SUPPLIED DATA:
———

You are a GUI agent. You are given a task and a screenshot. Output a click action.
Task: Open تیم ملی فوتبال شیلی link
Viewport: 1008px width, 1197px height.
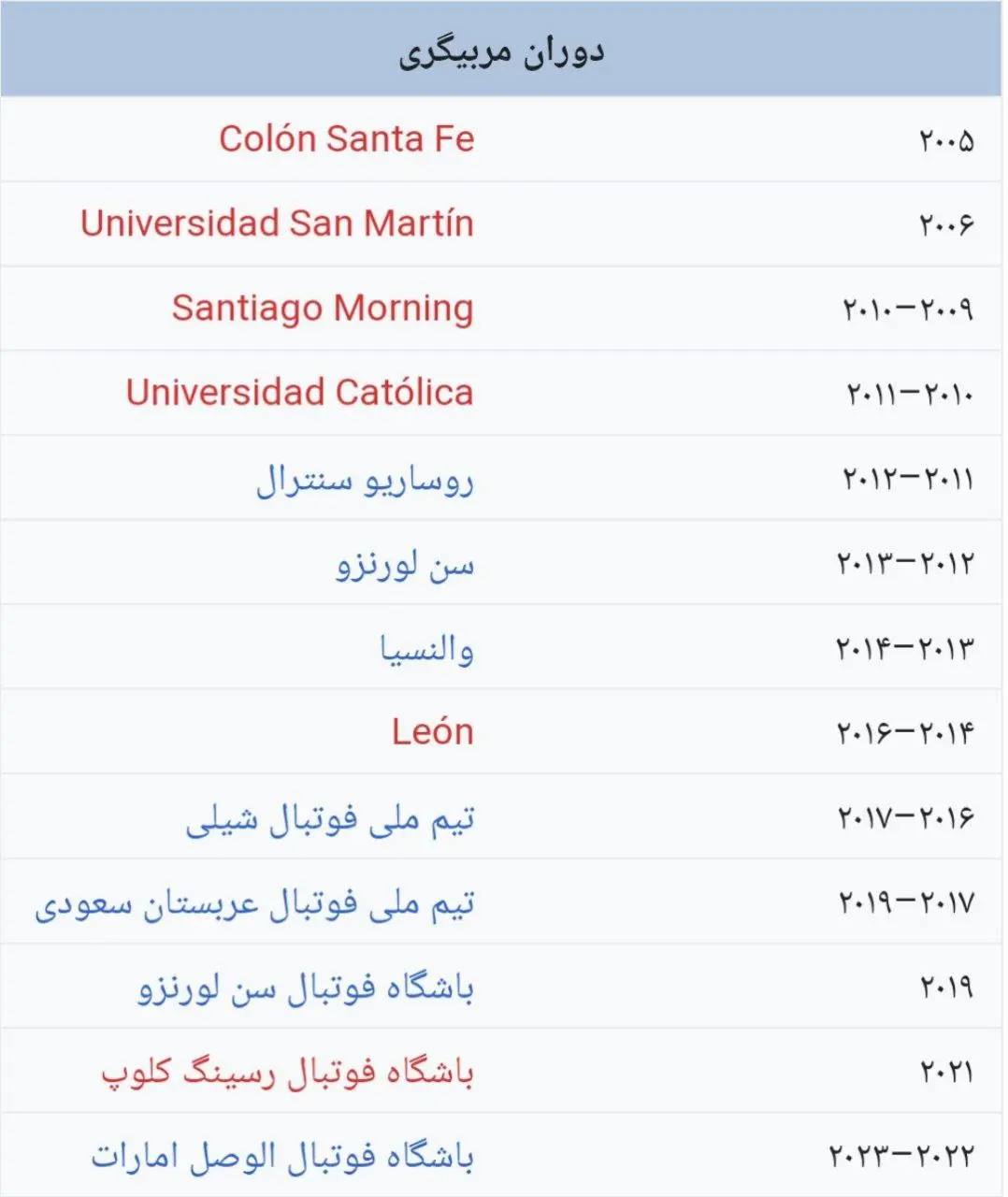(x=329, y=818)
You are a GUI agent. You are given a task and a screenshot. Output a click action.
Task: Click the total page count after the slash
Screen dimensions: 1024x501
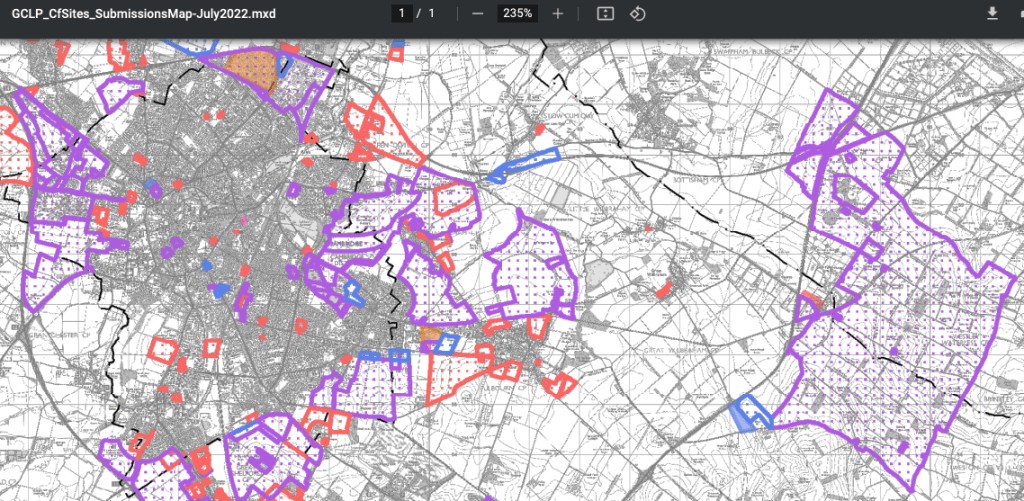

———

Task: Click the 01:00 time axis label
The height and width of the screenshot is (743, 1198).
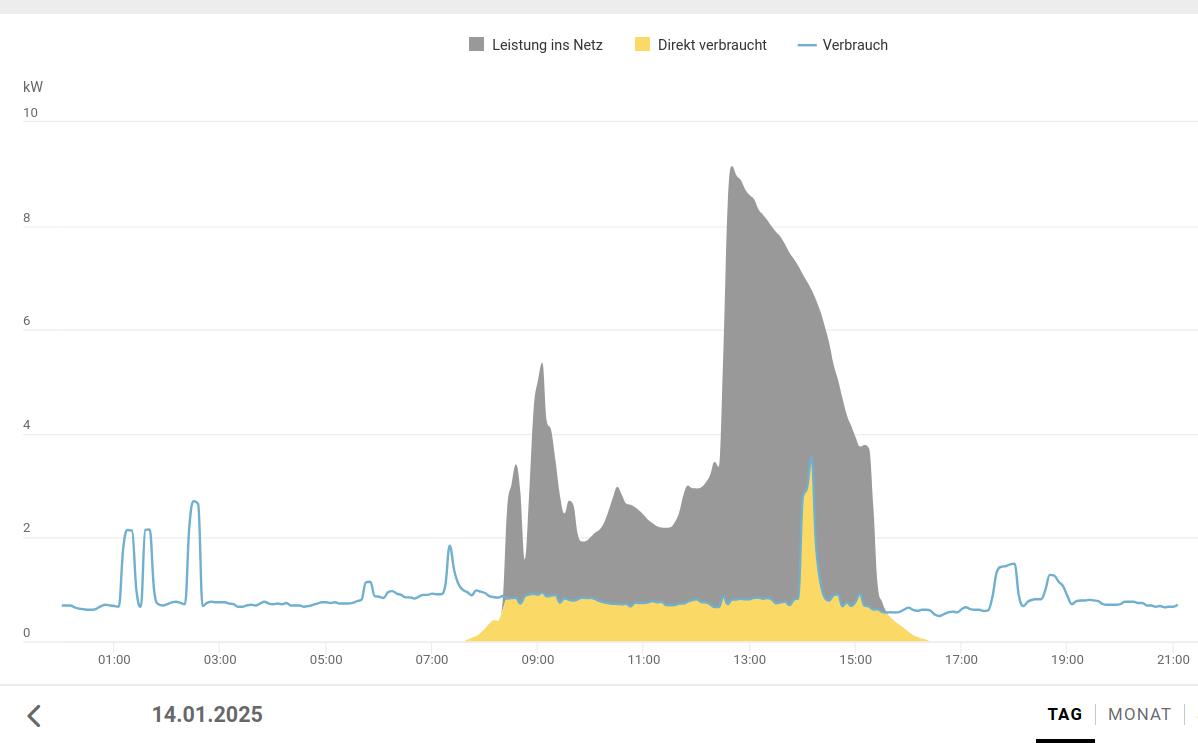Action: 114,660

———

Can you recast the part that opens with the line containing "Task: Click the 01:00 time axis label" and closes with the line containing "Action: 114,660" as a Markdown table with the columns "No." and "Text", one numbered row per line, skipping blank lines and leaving out the pictures?

| No. | Text |
|---|---|
| 1 | Task: Click the 01:00 time axis label |
| 2 | The height and width of the screenshot is (743, 1198). |
| 3 | Action: 114,660 |